It’s quite the title for any astronomer, but years after leading the charge to no longer consider Pluto as a planet, Mike Brown remains the Man Who Killed Pluto.
If you can believe it, he still gets hate mail for creating that situation.
But there have also been some advances Brown has been a part of.
A professor of planetary astronomy at the California Institute of Technology, he joined Simi Sara to talk about Pluto, and one of his more recent discoveries.
Ten years later people are still peeved about Pluto
Brown says he gets hate mail at least once a day.
“And I consider that a success, it means that people are thinking about the solar system, and they care about it, and they care about it enough to send something rude to me.”
He says it died down for a bit, but since it was in the news this summer with the flybys, it’s picked back up again.
“I think people didn’t really understand very well why Pluto wasn’t a planet, and I think that’s still the case. People have not heard very good explanations, even though it all makes perfect scientific sense, and the emotions are pretty high around it.”
And what are they upset about?
“Just that Pluto’s not a planet and astronomers are big meanies and they should have kept Pluto a planet just because.”
Brown says he understand why they’re sentimental.
“They grew up with this nine planet solar system and I can understand how it feels to be told ‘oh no, your whole concept of what the solar system is like has been incorrect.'”
But it has been incorrect.
Pluto is just a tiny ball of ice
It’s nothing like the other planets.
So what really happened to change Pluto’s status from planet to just another piece of flying debris?
According to Brown, starting from about 1992 and for the next couple of decades, astronomers were finding more and more objects out in this region beyond Neptune where Pluto lives, which we now call the Kuiper Belt.
“And we finally realized that the only reason Pluto had been called a planet was becuase it was the only thing known out there and nobody knew how big it was at first.”
Now we know it’s tiny, doesn’t have very much mass and there are thousands and thousands of objects out there like it.
“It’s just one of many things.
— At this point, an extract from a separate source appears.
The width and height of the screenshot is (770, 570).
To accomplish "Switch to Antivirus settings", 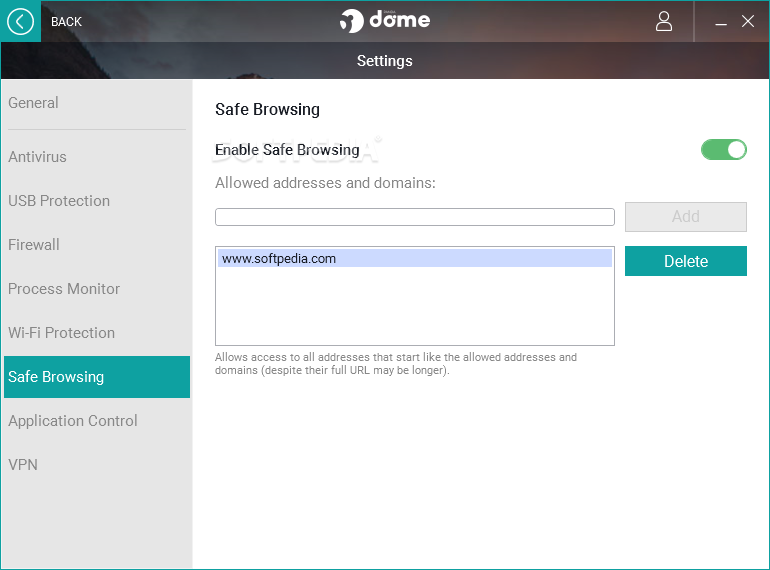I will tap(37, 157).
And so this Kuiper Belt region, it’s kind of like the asteriod belt between Mars and Jupiter – it’s just this band of debris, and Pluto’s just a part of this band of debris.”
10 years later we may have a ninth planet again
Brown has also been part of the recent discovery.
“We now actually have evidence that there really is a ninth planet out there, in the very distant part of the solar system, much beyond this region where Pluto and the other Kuiper Belt objects are.”
He says it’s 5,000 times more massive that Pluto.
“Right now I’d say we have very good evidence that it exists.”
Brown thinks if they can find it, it will be the biggest story ever in astronomy.
“We know it’s out there, we can see its gravitational effects, we now just have to find exactly where it is.”